１００，２００，３００韻律生成部１０１テキスト入力端子１０２文切り出し部１０３標準韻律生成部１０４蓄積部１０５，２０５変更部１０６音声合成部１０７合成音声出力端子２０１近似曲線算出部２０２近似誤差変更部４０１標準発話速度パタン４０２回帰直線４０３運用発話速度パタン 100, 200, 300 Prosody generation unit 101 Text input terminal 102 Sentence extraction unit 103 Standard prosody generation unit 104 Accumulation unit 105, 205 Change unit 106 Speech synthesis unit 107 Synthetic speech output terminal 201 Approximate curve calculation unit 202 Approximation error change unit 401 Standard Speech rate pattern 402 Regression line 403 Operation speech rate pattern

Claims

(57) [Claims]

1. A text inputting text consisting of a plurality of sentences.
Connected to the text input terminal and the text input terminal.
A sentence segmentation method that divides the text into sentences, and this sentence segmentation
Connected to the means and based on a predetermined standard, the prosody of the sentence
A prosody generating means for generating a pattern to be an operational prosody pattern,
By connecting to this prosody generation means, the above-mentioned operational prosody pattern was used.
Sound having a voice synthesizing means for synthesizing voice
A voice synthesizer, wherein the prosody generation means includes the sentence segmentation
It is connected to the sending means and the rhyme of the sentence is based on predetermined criteria.
A standard prosody generator that generates a temperament pattern and makes it a standard prosody pattern.
Dan and connect to this standard prosody generation means to construct the text.
Prosodic pattern that accumulates the standard prosodic pattern of all sentences
Tan storage means and this prosody pattern storage means
Change the standard prosodic pattern of each sentence according to the defined criteria.
Including prosody pattern changing means for shaping and operating prosody pattern
In the text-to-speech synthesizer, the prosody pattern changing means is stored in the prosody pattern accumulating means.
The standard prosody of all sentences that connect and form the text
Calculate an approximate curve that approximates the change in pattern and
Approximation error, which is the difference between the similarity curve and the standard prosodic pattern of each sentence
Approximate curve calculating means for calculating the difference and this approximate curve calculating means
The standard prosody of each sentence based on the approximation error.
Approximation error changing means for transforming a pattern into an operational prosodic pattern
A text-to-speech synthesizer comprising:

2. An approximate curve calculated by the approximate curve calculating means.
Is a regression line, and the textile according to claim 1,
Stroke synthesizer.

3. The approximation error changing means removes the approximation error.
When E is set, the operation approximation error is made by using the predetermined constants a and b.
The difference E ′ = aE + b is obtained, and the operational approximation is made to the approximate curve.
It is characterized by generating an operational prosodic pattern by adding errors.
The text-to-speech synthesizer according to claim 1 or 2.

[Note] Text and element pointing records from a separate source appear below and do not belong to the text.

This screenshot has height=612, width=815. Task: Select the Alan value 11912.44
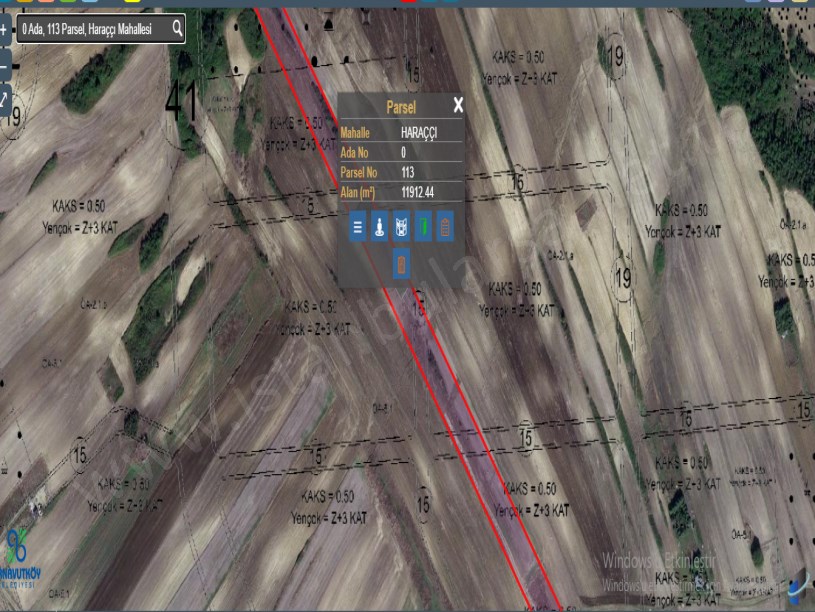pyautogui.click(x=417, y=192)
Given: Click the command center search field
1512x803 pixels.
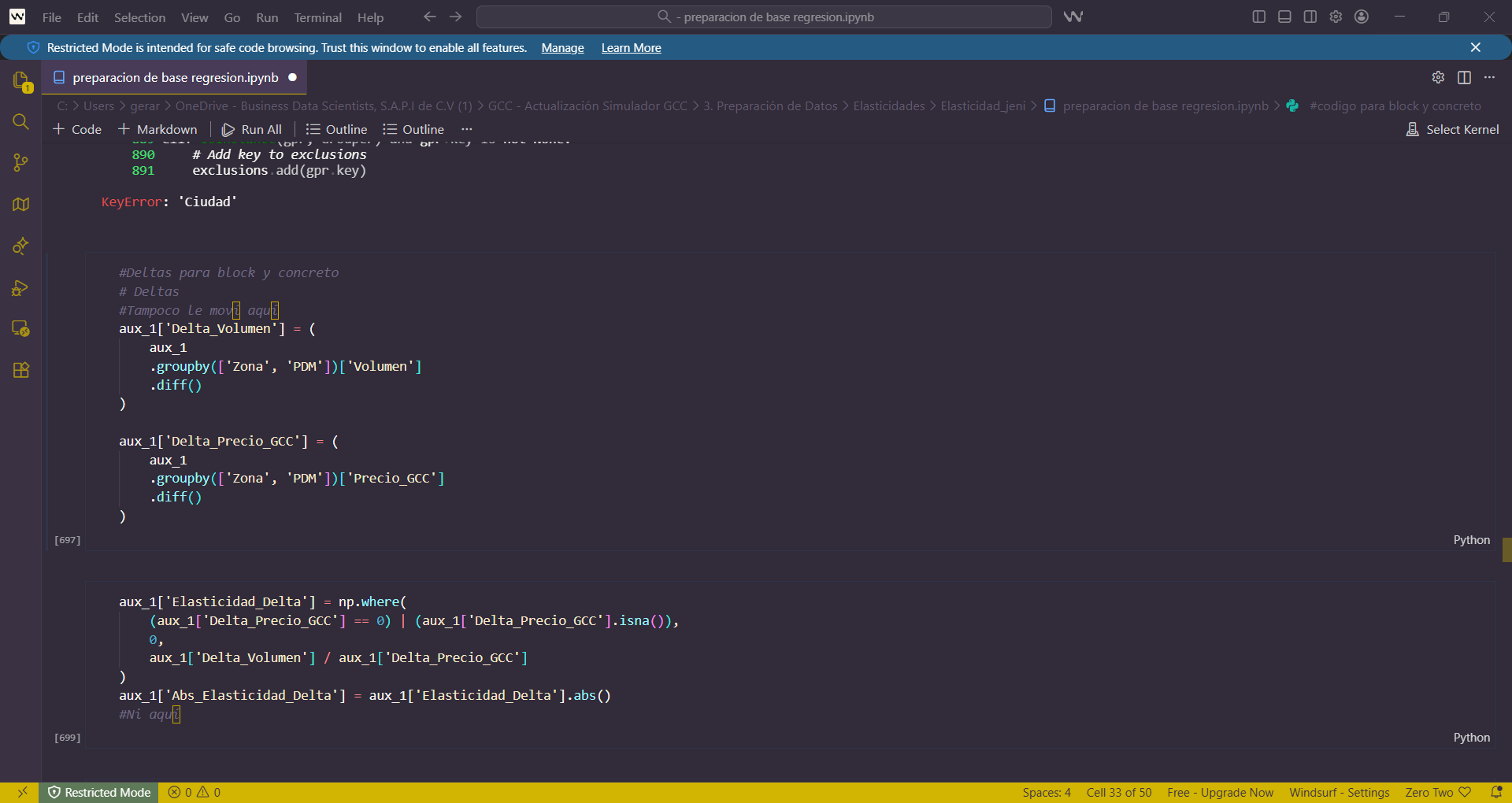Looking at the screenshot, I should (x=764, y=17).
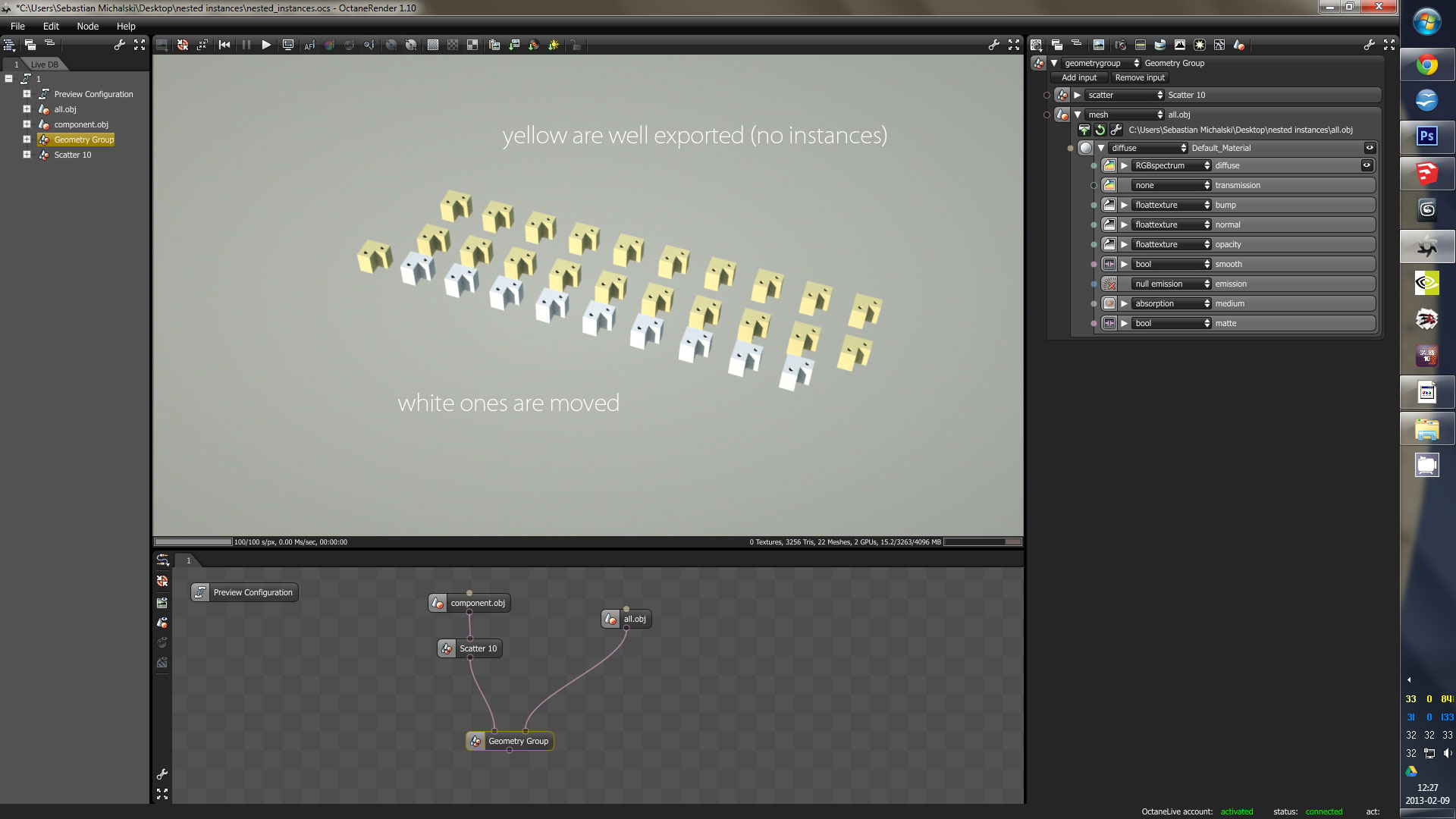Screen dimensions: 1456x819
Task: Click the auto focus picker (AF) tool
Action: [309, 46]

4. The prosody pattern changed by the prosody pattern changing means.
Tan is the speech rate of each sentence.
The text-to-speech synthesizer according to 1, 2, or 3.

5. The prosody pattern changed by the prosody pattern changing means.
Ton is the average pitch frequency of each sentence
The text-to-speech synthesizer according to claim 1, 2 or 3.

6. The prosody pattern changed by the prosody pattern changing means.
Tan is the average power of each sentence.
The text-to-speech synthesizer according to 1, 2, or 3.